Document extract
·····

Description

Data source of a CSV (Comma Separated Values) file.

The file can reside in places including:

  • local file system
  • hdfs
  • http

Parameters

Name Description Type Required? Default Value
filePath File path String
schemaStr Formatted schema String
fieldDelimiter Field delimiter String “,”
quoteChar quote char Character “\””
skipBlankLine skipBlankLine Boolean true
rowDelimiter Row delimiter String “\n”
ignoreFirstLine Whether to ignore first line of csv file. Boolean false

Script Example

Csv Batch Source

  1. filePath = 'http://alink-dataset.cn-hangzhou.oss.aliyun-inc.com/csv/iris.csv'
  2. schema = 'sepal_length double, sepal_width double, petal_length double, petal_width double, category string'
  3. csvSource = CsvSourceBatchOp()\
  4. .setFilePath(filePath)\
  5. .setSchemaStr(schema)\
  6. .setFieldDelimiter(",")
  7. BatchOperator.collectToDataframe(csvSource)

Results

  1. sepal_length sepal_width petal_length petal_width category
  2. 0 6.3 3.3 6.0 2.5 Iris-virginica
  3. 1 5.6 2.8 4.9 2.0 Iris-virginica
  4. 2 5.0 3.3 1.4 0.2 Iris-setosa
  5. 3 5.8 2.7 5.1 1.9 Iris-virginica
  6. 4 7.0 3.2 4.7 1.4 Iris-setosa

Csv Stream Source

  1. filePath = 'http://alink-dataset.cn-hangzhou.oss.aliyun-inc.com/csv/iris.csv'
  2. schema = 'sepal_length double, sepal_width double, petal_length double, petal_width double, category string'
  3. csvSource = CsvSourceStreamOp()\
  4. .setFilePath(filePath)\
  5. .setSchemaStr(schema)\
  6. .setFieldDelimiter(",")
  7. csvSource.print()
  8. StreamOperator.execute()

Results

  1. sepal_length sepal_width petal_length petal_width category
  2. 1 5.5 2.4 3.8 1.1 Iris-versicolor
  3. 2 6.1 2.6 5.6 1.4 Iris-virginica
  4. 3 6.0 2.2 4.0 1.0 Iris-versicolor
  5. 4 5.5 2.4 3.7 1.0 Iris-versicolor
  6. 5 4.6 3.1 1.5 0.2 Iris-setosa

·····

Stored rows
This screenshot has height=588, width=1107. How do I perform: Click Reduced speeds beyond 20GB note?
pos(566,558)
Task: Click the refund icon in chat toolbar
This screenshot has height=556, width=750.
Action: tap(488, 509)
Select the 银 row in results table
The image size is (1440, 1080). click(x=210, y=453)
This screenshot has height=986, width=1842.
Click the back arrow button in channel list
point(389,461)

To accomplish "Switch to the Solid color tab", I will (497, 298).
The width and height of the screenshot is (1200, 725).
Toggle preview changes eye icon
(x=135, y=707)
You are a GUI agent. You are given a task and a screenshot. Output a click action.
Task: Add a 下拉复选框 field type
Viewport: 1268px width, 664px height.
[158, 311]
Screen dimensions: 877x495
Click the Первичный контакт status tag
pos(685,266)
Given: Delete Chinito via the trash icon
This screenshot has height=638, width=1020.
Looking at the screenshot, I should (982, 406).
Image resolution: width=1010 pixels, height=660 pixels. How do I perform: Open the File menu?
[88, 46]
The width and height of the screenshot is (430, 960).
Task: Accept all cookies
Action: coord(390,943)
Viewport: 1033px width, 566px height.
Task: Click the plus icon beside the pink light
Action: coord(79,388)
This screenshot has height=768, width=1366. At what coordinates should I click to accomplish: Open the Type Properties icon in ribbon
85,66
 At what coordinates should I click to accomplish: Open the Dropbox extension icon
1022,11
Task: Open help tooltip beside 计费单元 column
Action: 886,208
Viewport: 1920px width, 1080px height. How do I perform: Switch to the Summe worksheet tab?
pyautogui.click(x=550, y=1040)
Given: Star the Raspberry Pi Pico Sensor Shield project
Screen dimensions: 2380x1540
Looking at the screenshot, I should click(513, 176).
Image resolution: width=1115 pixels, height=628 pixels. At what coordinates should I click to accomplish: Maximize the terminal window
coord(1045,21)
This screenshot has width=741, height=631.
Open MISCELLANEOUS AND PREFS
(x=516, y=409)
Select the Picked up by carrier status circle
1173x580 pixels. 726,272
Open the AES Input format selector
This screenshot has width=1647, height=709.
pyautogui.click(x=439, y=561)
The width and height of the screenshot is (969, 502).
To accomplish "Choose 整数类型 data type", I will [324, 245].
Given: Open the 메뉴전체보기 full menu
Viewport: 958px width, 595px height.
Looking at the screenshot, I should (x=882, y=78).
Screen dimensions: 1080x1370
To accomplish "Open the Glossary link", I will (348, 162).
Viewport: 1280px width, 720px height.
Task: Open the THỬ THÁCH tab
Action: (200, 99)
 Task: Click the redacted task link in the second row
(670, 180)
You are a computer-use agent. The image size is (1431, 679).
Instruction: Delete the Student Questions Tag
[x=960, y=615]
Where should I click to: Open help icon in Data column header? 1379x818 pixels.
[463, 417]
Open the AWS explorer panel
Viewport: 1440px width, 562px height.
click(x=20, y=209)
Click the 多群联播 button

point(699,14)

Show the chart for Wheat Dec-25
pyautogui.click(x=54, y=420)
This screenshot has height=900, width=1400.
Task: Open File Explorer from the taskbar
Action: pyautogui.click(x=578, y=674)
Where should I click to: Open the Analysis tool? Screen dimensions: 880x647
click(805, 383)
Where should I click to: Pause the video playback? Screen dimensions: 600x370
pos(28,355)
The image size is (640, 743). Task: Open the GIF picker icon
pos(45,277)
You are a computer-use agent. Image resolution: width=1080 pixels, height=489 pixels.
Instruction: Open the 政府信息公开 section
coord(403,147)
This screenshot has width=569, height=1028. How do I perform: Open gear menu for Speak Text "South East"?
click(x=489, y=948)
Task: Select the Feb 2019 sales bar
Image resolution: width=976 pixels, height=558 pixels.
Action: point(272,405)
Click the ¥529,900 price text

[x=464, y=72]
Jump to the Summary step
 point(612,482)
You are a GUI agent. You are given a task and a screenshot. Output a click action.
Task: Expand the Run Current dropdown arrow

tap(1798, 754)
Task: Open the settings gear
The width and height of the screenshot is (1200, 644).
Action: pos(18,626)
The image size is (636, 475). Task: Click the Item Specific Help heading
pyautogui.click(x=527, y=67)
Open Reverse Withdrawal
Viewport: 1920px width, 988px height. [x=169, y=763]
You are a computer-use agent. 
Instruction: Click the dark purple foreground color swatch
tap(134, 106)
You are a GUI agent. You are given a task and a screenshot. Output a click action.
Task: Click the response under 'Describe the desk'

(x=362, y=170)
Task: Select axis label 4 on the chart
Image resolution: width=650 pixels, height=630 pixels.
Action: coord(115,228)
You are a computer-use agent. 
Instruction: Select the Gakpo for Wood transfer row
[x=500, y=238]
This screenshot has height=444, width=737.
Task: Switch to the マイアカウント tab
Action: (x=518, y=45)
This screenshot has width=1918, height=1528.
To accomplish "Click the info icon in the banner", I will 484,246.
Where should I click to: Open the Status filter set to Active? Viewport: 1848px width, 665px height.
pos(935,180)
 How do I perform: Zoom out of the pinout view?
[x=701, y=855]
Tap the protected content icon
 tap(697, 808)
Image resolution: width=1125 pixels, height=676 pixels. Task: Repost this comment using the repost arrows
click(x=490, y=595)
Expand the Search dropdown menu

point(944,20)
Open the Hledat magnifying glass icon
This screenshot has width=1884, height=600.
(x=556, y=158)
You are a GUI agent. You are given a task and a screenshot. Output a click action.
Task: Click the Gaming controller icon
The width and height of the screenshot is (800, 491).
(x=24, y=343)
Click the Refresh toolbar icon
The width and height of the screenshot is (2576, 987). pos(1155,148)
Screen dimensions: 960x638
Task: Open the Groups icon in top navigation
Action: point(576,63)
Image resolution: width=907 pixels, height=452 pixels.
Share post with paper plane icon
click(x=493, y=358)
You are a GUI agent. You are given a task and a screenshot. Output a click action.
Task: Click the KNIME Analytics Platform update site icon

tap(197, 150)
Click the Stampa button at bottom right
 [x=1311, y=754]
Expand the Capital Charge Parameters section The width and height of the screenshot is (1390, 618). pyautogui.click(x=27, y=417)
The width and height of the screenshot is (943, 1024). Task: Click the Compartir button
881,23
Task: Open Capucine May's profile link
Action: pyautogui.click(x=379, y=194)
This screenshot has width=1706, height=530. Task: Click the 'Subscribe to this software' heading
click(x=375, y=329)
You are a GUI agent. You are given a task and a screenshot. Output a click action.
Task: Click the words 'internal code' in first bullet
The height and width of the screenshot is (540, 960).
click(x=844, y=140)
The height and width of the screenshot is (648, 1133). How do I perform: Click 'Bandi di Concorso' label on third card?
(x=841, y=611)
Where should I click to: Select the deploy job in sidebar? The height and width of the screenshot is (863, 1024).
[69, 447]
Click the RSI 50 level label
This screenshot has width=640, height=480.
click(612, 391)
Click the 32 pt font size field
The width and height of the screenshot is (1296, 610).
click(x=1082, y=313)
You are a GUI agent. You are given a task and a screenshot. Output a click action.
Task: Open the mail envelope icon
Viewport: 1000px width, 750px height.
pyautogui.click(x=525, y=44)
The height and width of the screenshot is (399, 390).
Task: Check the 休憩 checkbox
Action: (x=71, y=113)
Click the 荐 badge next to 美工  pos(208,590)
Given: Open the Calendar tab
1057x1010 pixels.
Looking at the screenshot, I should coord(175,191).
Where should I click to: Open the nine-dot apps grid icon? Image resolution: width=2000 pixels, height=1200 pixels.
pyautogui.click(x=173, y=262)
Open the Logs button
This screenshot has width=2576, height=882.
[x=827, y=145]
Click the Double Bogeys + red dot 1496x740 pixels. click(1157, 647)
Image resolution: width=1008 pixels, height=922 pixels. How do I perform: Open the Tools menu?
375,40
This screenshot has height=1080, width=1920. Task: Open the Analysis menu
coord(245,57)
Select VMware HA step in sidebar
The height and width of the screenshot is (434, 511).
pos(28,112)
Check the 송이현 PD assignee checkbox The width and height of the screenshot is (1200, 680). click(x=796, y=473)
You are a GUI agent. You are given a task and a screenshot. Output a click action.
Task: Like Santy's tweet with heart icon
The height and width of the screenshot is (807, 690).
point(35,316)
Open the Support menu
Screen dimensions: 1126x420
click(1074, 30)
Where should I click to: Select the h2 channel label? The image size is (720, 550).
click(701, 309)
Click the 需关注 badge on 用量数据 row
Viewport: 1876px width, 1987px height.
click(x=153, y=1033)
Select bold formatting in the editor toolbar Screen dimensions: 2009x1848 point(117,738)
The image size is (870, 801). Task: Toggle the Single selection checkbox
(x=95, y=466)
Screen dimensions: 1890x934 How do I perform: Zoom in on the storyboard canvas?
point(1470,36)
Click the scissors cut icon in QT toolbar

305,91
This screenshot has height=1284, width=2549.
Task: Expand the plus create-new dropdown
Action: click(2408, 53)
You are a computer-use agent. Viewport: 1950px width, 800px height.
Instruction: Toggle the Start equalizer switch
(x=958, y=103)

·····

Answer these questions about the CSV source documentation above:
1. What is the default value of the skipBlankLine parameter?
2. Which class is instantiated to create the source in the Csv Stream Source example?
3. In the Csv Batch Source results, what category appears in the row numbered 0?

Task result
1. true
2. CsvSourceStreamOp
3. Iris-virginica